Alaska's Joe Miller Wants to Abolish Federal Minimum Wage
GOP Senate Candidate Hopes to Scale Back Federal Government's Power
By JONATHAN KARL
Oct. 4, 2010
Alaska's Joe Miller now has the solid support of the Republican establishment, but in an exclusive interview with ABC News, he makes it clear he's determined to shake-up Washington and the Republican party -- in a big way.
"We aren't going there to play ball, we're going to make sure things get done," Miller said in wide-ranging interview with Politico's Mike Allen and me over lunch at the Capitol Hill restaurant, We The Pizza. Miller wants to roll back the power and size of the federal government to a degree not seen for 70 years or more.
We asked him, for example, if there should be a federally mandated minimum wage, something that has existed since Congress passed the Fair Labor Standards Act in 1938.
"That is clearly up to the states," Miller said. "The state of Alaska has a minimum wage which is higher than the federal level because our state leaders have made that determination.

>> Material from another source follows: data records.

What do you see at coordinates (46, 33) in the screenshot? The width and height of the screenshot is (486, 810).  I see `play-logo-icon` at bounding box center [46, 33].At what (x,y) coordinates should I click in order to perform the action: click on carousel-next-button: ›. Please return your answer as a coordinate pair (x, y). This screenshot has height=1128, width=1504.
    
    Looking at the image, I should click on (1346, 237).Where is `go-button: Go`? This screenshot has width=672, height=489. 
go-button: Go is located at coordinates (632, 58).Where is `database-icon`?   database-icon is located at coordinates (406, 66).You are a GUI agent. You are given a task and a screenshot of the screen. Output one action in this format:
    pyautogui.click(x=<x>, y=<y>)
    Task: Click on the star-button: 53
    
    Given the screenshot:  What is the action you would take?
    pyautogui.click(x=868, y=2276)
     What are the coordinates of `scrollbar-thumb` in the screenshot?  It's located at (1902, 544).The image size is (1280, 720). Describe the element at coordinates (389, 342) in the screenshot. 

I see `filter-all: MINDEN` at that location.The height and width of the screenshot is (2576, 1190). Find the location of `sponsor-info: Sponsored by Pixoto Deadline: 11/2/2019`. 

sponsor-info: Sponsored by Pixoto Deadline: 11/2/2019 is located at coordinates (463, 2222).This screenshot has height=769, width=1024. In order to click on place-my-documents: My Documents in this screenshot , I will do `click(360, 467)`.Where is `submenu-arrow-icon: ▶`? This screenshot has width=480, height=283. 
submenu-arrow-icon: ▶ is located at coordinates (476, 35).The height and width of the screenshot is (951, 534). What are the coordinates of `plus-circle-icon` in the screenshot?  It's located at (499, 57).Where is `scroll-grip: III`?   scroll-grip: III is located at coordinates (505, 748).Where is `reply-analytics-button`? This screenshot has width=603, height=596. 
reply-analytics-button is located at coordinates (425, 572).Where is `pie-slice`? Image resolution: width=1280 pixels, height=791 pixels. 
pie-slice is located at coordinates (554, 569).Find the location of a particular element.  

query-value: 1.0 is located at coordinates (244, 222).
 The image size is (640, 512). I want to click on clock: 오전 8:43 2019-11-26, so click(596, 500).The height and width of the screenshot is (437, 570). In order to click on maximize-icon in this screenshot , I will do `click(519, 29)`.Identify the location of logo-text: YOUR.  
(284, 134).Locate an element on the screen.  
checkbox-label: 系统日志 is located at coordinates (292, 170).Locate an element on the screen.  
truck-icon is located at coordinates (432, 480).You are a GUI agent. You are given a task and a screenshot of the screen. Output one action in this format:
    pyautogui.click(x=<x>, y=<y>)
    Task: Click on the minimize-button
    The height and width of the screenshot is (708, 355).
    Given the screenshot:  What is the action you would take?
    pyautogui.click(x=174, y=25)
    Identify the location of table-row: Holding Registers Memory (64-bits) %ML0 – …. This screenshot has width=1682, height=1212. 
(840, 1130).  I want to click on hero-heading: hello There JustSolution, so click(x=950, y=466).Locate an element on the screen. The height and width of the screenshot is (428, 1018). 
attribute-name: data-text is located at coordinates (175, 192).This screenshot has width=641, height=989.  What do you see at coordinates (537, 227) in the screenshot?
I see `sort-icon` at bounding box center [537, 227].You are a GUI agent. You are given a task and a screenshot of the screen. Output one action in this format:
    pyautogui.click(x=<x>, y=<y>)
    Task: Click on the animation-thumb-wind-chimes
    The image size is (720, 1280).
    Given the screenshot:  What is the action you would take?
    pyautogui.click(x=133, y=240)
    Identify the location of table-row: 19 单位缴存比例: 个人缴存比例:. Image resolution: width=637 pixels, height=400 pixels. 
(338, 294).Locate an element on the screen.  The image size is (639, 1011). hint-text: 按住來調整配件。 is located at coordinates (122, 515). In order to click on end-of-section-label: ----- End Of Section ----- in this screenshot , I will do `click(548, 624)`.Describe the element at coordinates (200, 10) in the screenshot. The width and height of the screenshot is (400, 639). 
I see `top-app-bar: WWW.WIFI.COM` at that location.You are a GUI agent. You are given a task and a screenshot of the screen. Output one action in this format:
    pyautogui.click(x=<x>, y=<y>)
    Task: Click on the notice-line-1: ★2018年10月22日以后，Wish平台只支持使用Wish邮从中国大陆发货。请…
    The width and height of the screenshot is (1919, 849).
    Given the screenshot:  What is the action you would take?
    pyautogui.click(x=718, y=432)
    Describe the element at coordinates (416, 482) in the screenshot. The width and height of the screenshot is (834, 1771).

The minimum level again should be the state's decision."
So there should not be a federal minimum wage?
"There should not be," Miller answered. "That is not within the scope of the powers that are given to the federal government."
State Power Versus Federal Government
Running as a tea party insurgent, Miller defeated incumbent Senator Lisa Murkowski in a stunning upset to win the Republican nomination for Senate in Alaska.
A graduate of West Point and Yale University Law School, Miller wants to scale back the size and power of the federal government to the powers specifically listed in the Constitution.
"What I'd recommend that you do is go to the Constitution and look at the enumerated powers because what we have is something that we call the 10th amendment that says, look if it's not there if it's not enumerated, then it's delegated to the states," Miller said. "Everything that's not there is reserved to the states and the people."
Miller stood by his previous statement that federal unemployment insurance is also not authorized by the Constitution and that the decision on whether or not to provide unemployment benefits should be up to the states, as should virtually all federal regulations that don't relate to interstate commerce.
"It still makes far more sense to have those kinds of decisions made at the level closest to the people, where there is more accountability, less inefficiency, where there is more understanding of where the people ought to be and what the state role of government is," Miller said. "If you like big government, move to Massachusetts."
Miller is now locked in a three-way race against Democrat Scott McAdams and Murkowski, who is running as a write-in candidate.
Miller, 43, and his wife Kathleen have eight kids, ages 7 to 21. If he wins, he and his wife plan to move to Washington with the six kids who still live at home.
"We are moving here, yes," Miller told us.
But don't call him a Washingtonian.
"No we're still Alaskans," he said. "I can guarantee you that we're gonna spend most of our time in Alaska that we can outside of the duties that we have here."